● **REQUIREMENT**: An exact copy of the data is required, with no pictures in it.

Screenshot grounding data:
....................
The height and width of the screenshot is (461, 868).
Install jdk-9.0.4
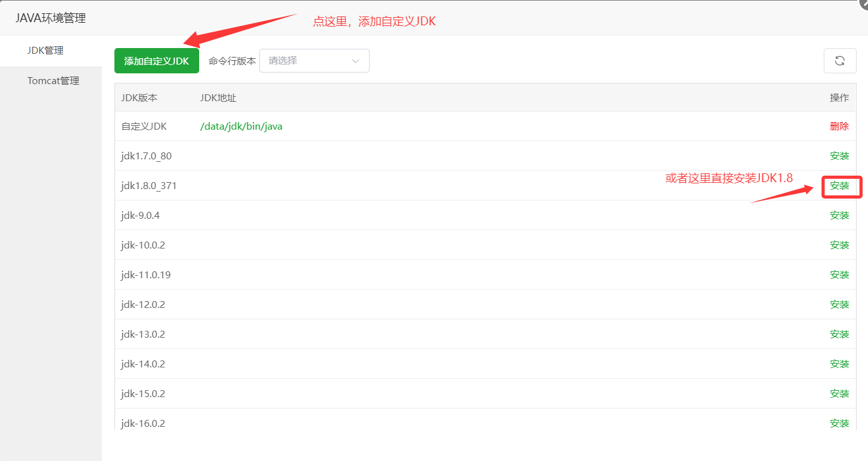pos(839,216)
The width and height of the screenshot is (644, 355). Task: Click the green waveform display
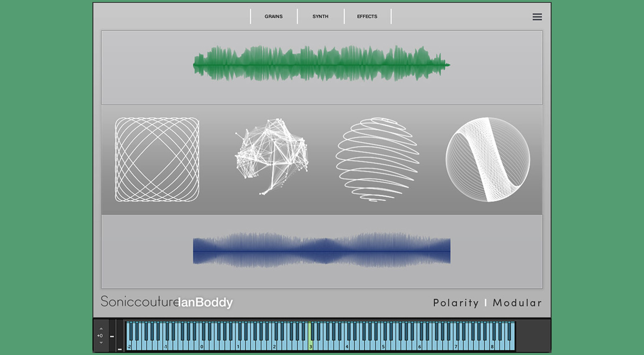click(321, 64)
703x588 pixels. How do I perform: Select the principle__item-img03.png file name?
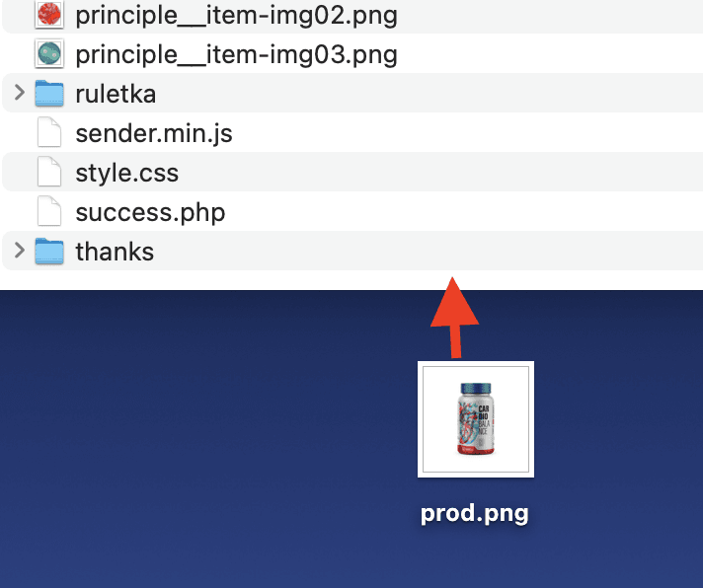coord(236,54)
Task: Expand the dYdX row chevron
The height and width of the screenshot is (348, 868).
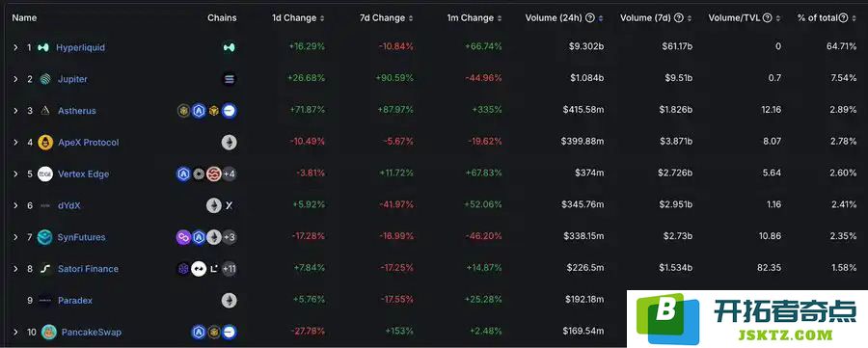Action: [x=16, y=205]
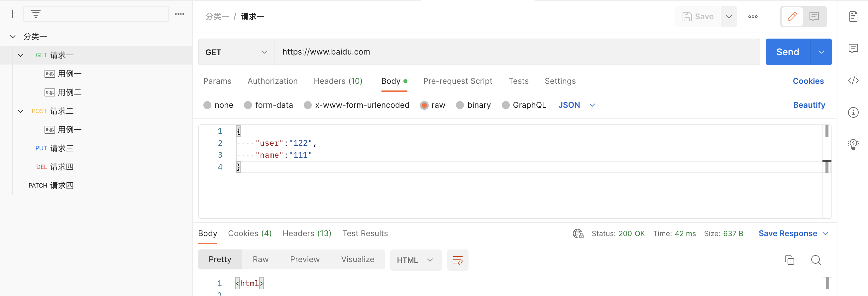The height and width of the screenshot is (296, 868).
Task: Click the Beautify link
Action: [809, 105]
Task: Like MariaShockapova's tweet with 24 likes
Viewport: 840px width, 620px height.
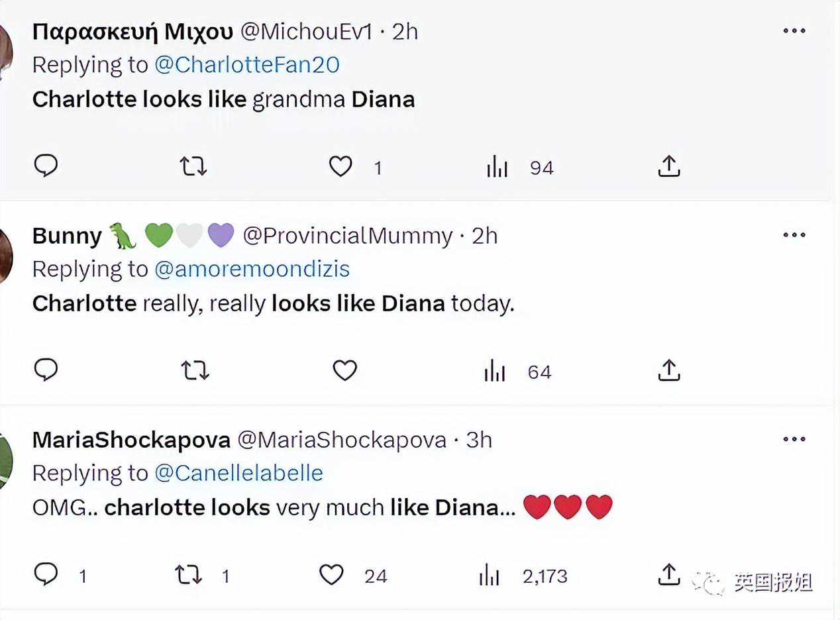Action: 331,575
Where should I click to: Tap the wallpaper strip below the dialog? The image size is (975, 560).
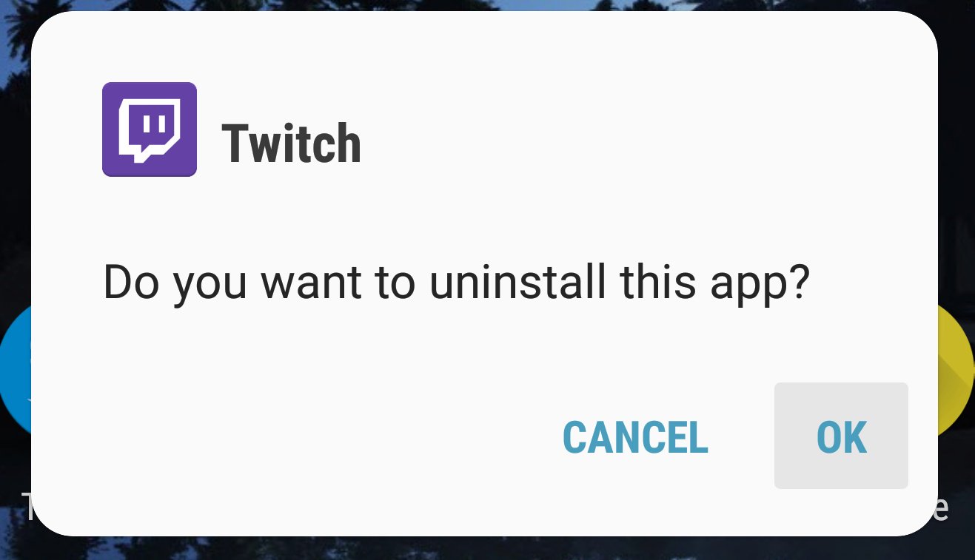pyautogui.click(x=487, y=548)
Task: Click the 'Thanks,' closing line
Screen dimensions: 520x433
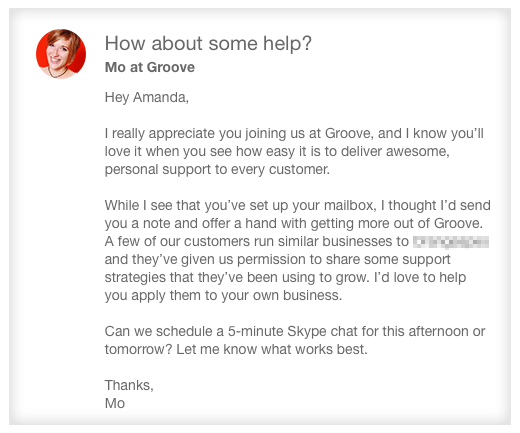Action: [x=129, y=385]
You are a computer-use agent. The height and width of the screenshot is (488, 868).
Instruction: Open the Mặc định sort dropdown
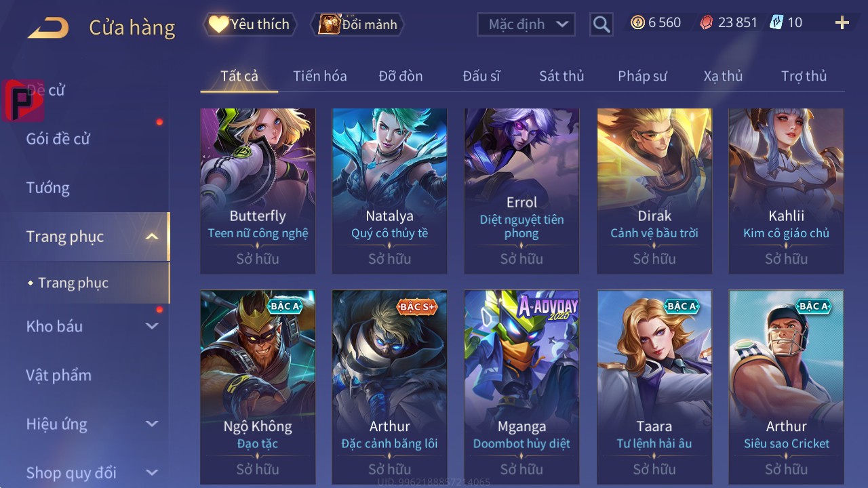[526, 24]
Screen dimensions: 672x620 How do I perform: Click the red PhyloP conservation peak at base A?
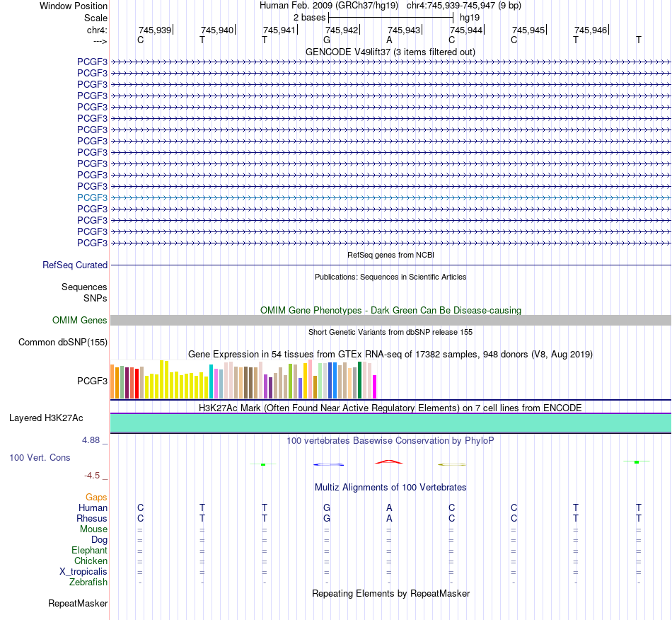pos(389,461)
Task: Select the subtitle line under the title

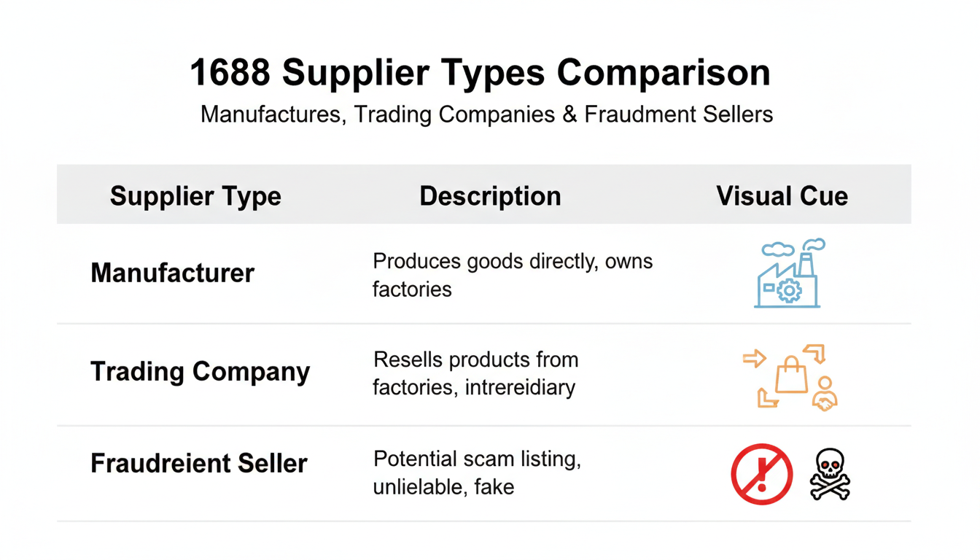Action: point(486,114)
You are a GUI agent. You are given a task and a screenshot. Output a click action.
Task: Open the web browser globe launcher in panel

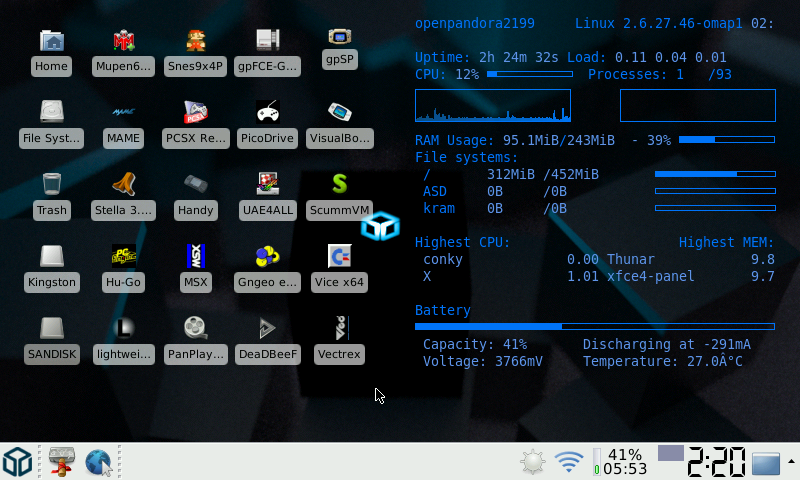click(98, 462)
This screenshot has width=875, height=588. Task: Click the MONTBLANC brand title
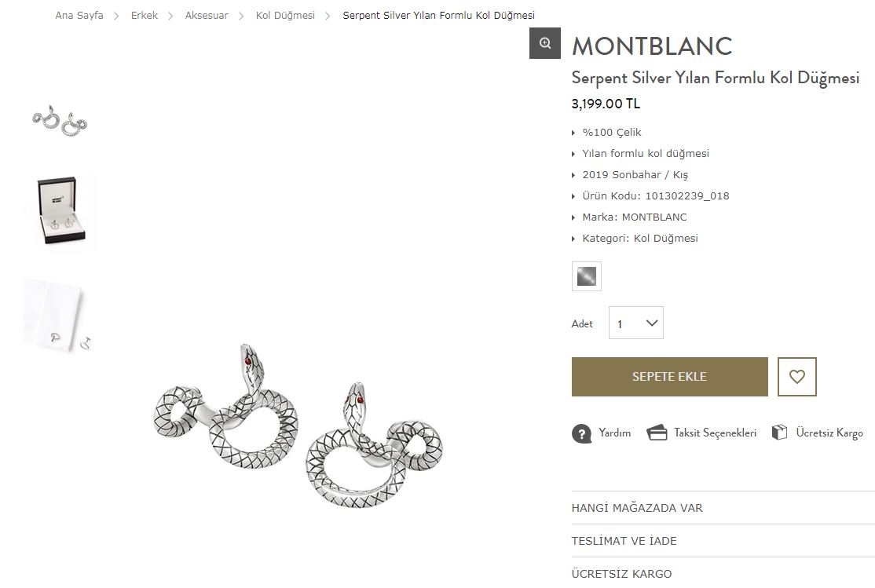click(652, 46)
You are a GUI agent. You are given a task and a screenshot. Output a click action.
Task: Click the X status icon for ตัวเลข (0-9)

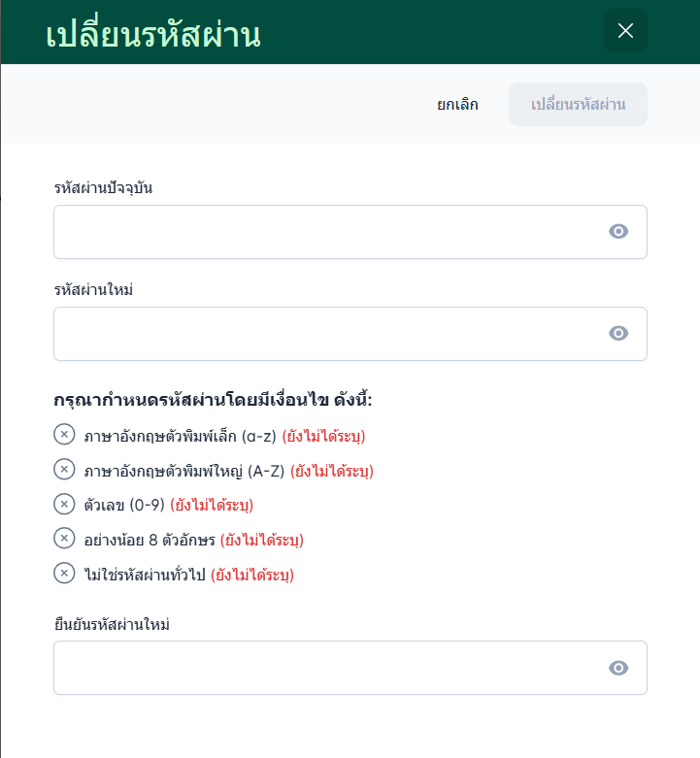(64, 505)
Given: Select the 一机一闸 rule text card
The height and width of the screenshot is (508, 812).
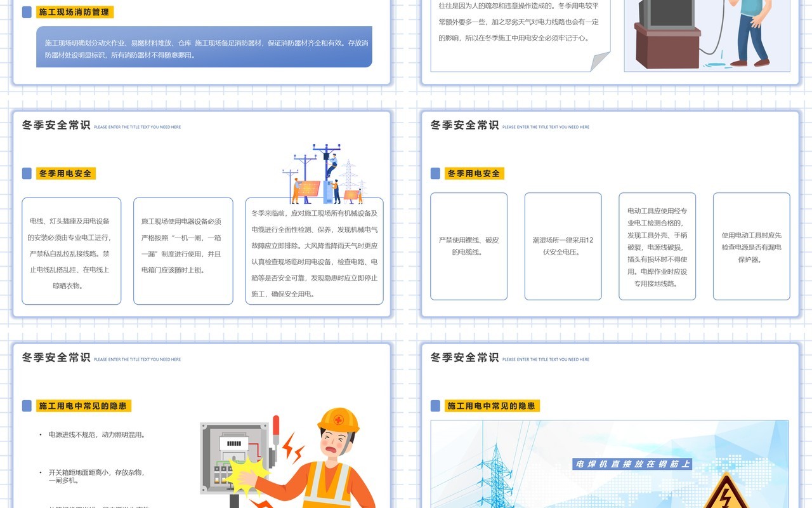Looking at the screenshot, I should click(183, 251).
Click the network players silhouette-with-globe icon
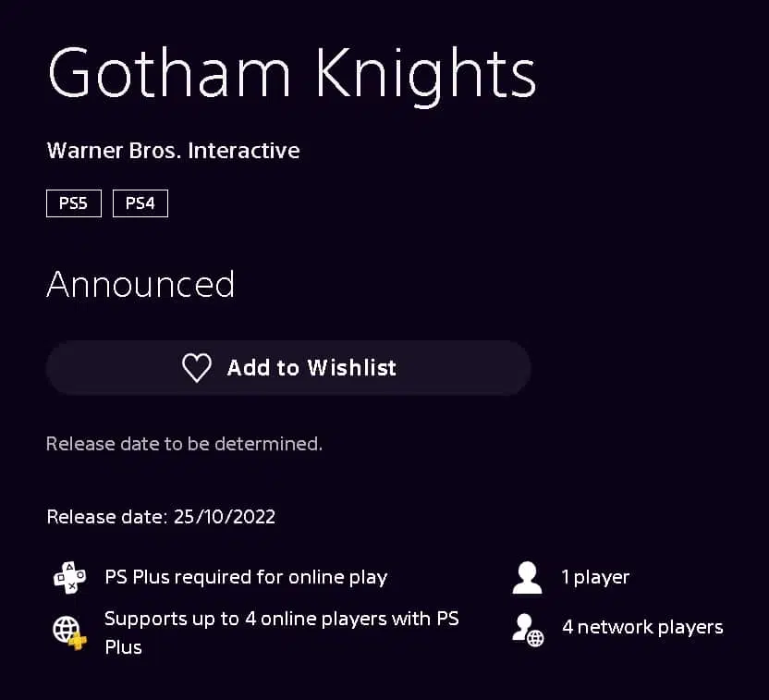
....................
● **RESPONSE**:
The height and width of the screenshot is (461, 868).
Install jdk-9.0.4
pos(839,216)
The width and height of the screenshot is (644, 355). Task: Click the green waveform display
click(321, 64)
703x588 pixels. How do I perform: Select the principle__item-img03.png file name?
coord(236,54)
Task: Expand the dYdX row chevron
The height and width of the screenshot is (348, 868).
Action: [x=16, y=205]
The height and width of the screenshot is (296, 868).
Task: Click the Beautify link
Action: [809, 105]
Task: Like MariaShockapova's tweet with 24 likes
Viewport: 840px width, 620px height.
Action: 331,575
Where should I click to: Tap the wallpaper strip below the dialog? The image size is (975, 560).
pyautogui.click(x=487, y=548)
Task: Click the 'Thanks,' closing line
Screen dimensions: 520x433
Action: [x=129, y=385]
You are a computer-use agent. The height and width of the screenshot is (488, 868).
Instruction: Open the Mặc định sort dropdown
[526, 24]
Screen dimensions: 672x620 How do I perform: Click the red PhyloP conservation peak at base A?
pos(389,461)
Task: Select the subtitle line under the title

Action: point(486,114)
You are a GUI agent. You are given a task and a screenshot. Output a click action.
Task: Open the web browser globe launcher in panel

click(98, 462)
This screenshot has width=875, height=588. Task: Click the MONTBLANC brand title
click(652, 46)
You are a GUI agent. You are given a task and a screenshot. Output a click action.
Task: Click the X status icon for ตัวเลข (0-9)

(64, 505)
Given: Select the 一机一闸 rule text card
The height and width of the screenshot is (508, 812).
Looking at the screenshot, I should click(183, 251).
Click the network players silhouette-with-globe icon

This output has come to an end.